Detect termination of work

The termination component vt::term::TerminationDetector, accessed via vt::theTerm() detects the completion of the transitive closure of work by following the causal chain of messages/events across multiple nodes. It provides global termination to determine when all work is complete and the schedulers can stop running. Additionally, it enables the creation of epochs (which stamp message envelopes) to mark messages as part of a work grouping to detect termination of all events causally related to a subset of messages in the system.

The termination detector comes with two different detection algorithms: (1) 4-counter wave-based termination for large collective or large rooted epochs across the whole system; and, (2) Dijkstra-Scholten parental responsibility termination for rooted epochs. Epochs are allowed to have other epochs nested within them, thus forming a graph. The detector tracks the relation between epochs, only making progress on epochs that do not have a dependency on another epoch terminating first.

The termination detector also comes with hang detection to detect causes where no progress can be made due to bugs in an application's code or the runtime implementation. When a hang is detected, if configured as such by the user, the detector will dump a DOT graph of the live epochs and their dependencies.
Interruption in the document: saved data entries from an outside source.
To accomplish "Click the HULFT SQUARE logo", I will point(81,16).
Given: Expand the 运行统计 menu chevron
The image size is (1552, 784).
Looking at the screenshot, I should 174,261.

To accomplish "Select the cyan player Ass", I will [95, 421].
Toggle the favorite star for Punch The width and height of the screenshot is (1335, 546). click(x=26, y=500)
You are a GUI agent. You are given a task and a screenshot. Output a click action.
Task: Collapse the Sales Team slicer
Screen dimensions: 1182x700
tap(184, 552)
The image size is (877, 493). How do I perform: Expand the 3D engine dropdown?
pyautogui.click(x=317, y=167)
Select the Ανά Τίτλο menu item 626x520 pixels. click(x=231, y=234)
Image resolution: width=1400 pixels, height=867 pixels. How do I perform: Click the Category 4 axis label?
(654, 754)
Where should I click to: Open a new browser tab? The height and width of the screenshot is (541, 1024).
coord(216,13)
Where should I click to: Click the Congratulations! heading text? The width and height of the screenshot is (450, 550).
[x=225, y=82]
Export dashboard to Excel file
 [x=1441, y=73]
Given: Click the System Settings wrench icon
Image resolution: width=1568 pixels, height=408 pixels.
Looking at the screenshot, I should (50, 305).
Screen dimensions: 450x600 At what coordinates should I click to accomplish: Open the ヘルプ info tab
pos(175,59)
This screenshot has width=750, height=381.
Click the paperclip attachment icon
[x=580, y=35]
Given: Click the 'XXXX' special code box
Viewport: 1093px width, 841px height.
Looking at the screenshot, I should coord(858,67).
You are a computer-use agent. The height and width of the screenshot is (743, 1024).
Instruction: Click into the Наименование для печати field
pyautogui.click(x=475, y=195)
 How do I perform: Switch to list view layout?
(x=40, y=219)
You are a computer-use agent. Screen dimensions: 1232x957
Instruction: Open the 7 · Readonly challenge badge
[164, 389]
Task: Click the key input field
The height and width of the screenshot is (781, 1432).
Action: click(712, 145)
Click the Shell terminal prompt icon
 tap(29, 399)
Example of creating a collective epoch

using TestMsg = vt::Message;

vt::NodeType nextNode() {
  vt::NodeType this_node = vt::theContext()->getNode();
  vt::NodeType num_nodes = vt::theContext()->getNumNodes();
  return (this_node + 1) % num_nodes;
}

static void test_handler(TestMsg* msg) {
  static int num = 3;

  vt::NodeType this_node = vt::theContext()->getNode();

  auto epoch = vt::envelopeGetEpoch(msg->env);
  fmt::print("{}: test_handler: num={}, epoch={:x}\n", this_node, num, epoch);

  num--;
  if (num > 0) {
    auto msg_send = vt::makeMessage<TestMsg>();
    vt::theMsg()->sendMsg<test_handler>(nextNode(), msg_send);
  }
}

int main(int argc, char** argv) {
  vt::initialize(argc, argv);

  vt::NodeType this_node = vt::theContext()->getNode();
  vt::NodeType num_nodes = vt::theContext()->getNumNodes();

  if (num_nodes == 1) {
    return vt::rerror("requires at least 2 nodes");
  }

  auto epoch = vt::theTerm()->makeEpochCollective();

  // This action will not run until all messages originating from the
  // sends are completed
  vt::theTerm()->addAction(epoch, [=]{
    fmt::print("{}: finished epoch={:x}\n", this_node, epoch);
  });

  // Message must go out of scope before finalize
  {
    auto msg = vt::makeMessage<TestMsg>();
    vt::envelopeSetEpoch(msg->env, epoch);
    vt::theMsg()->sendMsg<test_handler>(nextNode(), msg);
  }

  vt::theTerm()->finishedEpoch(epoch);

  vt::finalize();

  return 0;
}

Example of creating a rooted epoch

using TestMsg = vt::Message;

vt::NodeType nextNode() {
  vt::NodeType this_node = vt::theContext()->getNode();
  vt::NodeType num_nodes = vt::theContext()->getNumNodes();
  return (this_node + 1) % num_nodes;
}

static void test_handler(TestMsg* msg) {
  static int num = 3;

  vt::NodeType this_node = vt::theContext()->getNode();

  auto epoch = vt::envelopeGetEpoch(msg->env);
  fmt::print("{}: test_handler: num={}, epoch={:x}\n", this_node, num, epoch);

  num--;
  if (num > 0) {
    auto msg_send = vt::makeMessage<TestMsg>();
    vt::theMsg()->sendMsg<test_handler>(nextNode(), msg_send);
  }
}

int main(int argc, char** argv) {
  vt::initialize(argc, argv);

  vt::NodeType this_node = vt::theContext()->getNode();
  vt::NodeType num_nodes = vt::theContext()->getNumNodes();

  if (num_nodes == 1) {
    return vt::rerror("requires at least 2 nodes");
  }

  if (this_node == 0) {
    auto epoch = vt::theTerm()->makeEpochRooted(vt::term::UseDS{true});

    // This action will not run until all messages originating from the
    // following send are completed
    vt::theTerm()->addAction(epoch, [=]{
      fmt::print("{}: finished epoch={:x}\n", this_node, epoch);
    });

    auto msg = vt::makeMessage<TestMsg>();
    vt::envelopeSetEpoch(msg->env, epoch);
    vt::theMsg()->sendMsg<test_handler>(nextNode(), msg);
    vt::theTerm()->finishedEpoch(epoch);
  }

  vt::finalize();

  return 0;
}